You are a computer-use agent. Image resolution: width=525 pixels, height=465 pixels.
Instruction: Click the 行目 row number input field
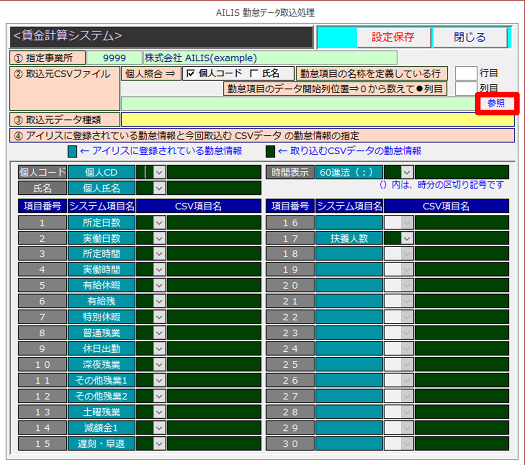point(466,74)
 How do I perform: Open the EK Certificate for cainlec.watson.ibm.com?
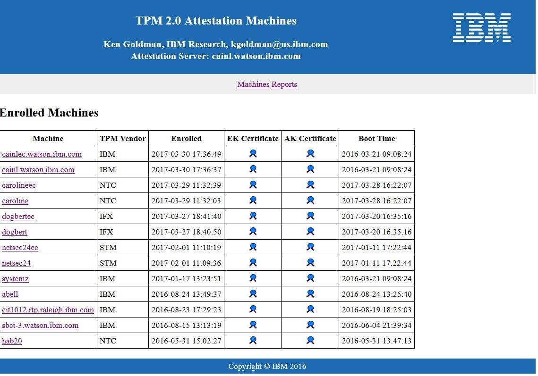coord(253,153)
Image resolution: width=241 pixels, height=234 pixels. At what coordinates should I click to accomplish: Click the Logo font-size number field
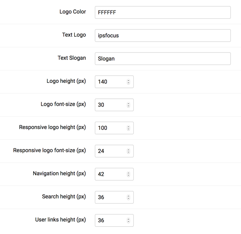click(110, 105)
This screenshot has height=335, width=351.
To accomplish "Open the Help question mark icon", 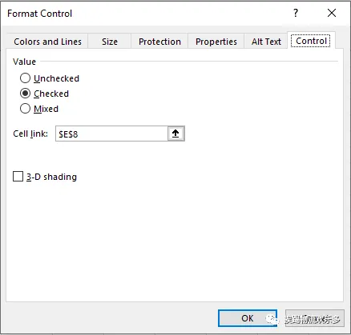I will click(296, 13).
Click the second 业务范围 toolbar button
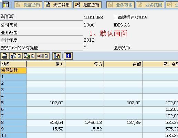The height and width of the screenshot is (138, 178). pos(150,5)
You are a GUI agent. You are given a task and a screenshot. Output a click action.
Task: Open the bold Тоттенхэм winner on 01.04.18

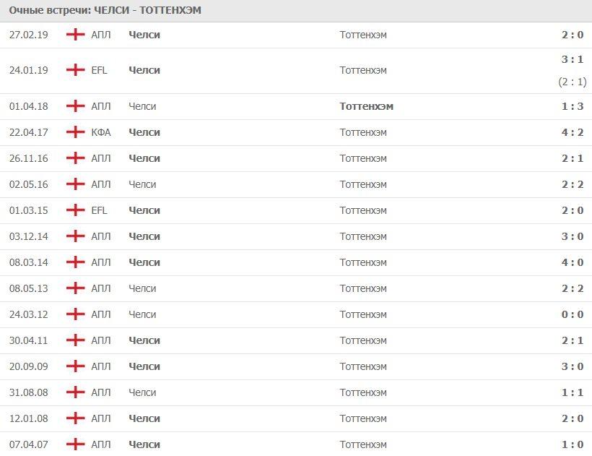pos(366,106)
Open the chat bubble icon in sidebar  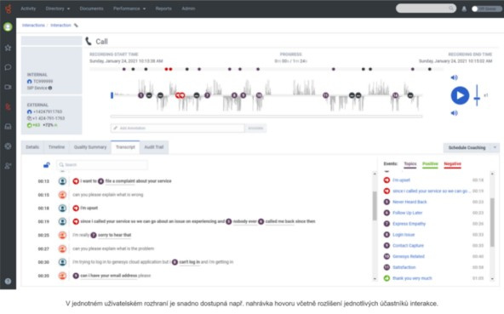coord(8,67)
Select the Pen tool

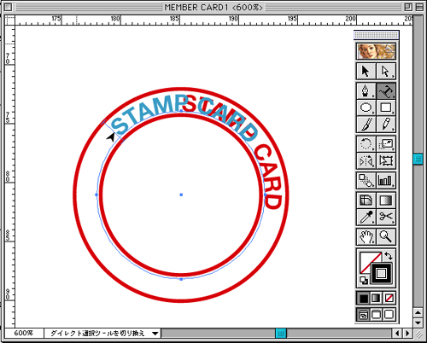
....
What is expected: The response must contain each line above that holds the string "agent".

Task result:
You are a computer-use agent. Image resolution: width=525 pixels, height=465 pixels.
You are a GUI agent. You are given a task and a screenshot. Output a click action.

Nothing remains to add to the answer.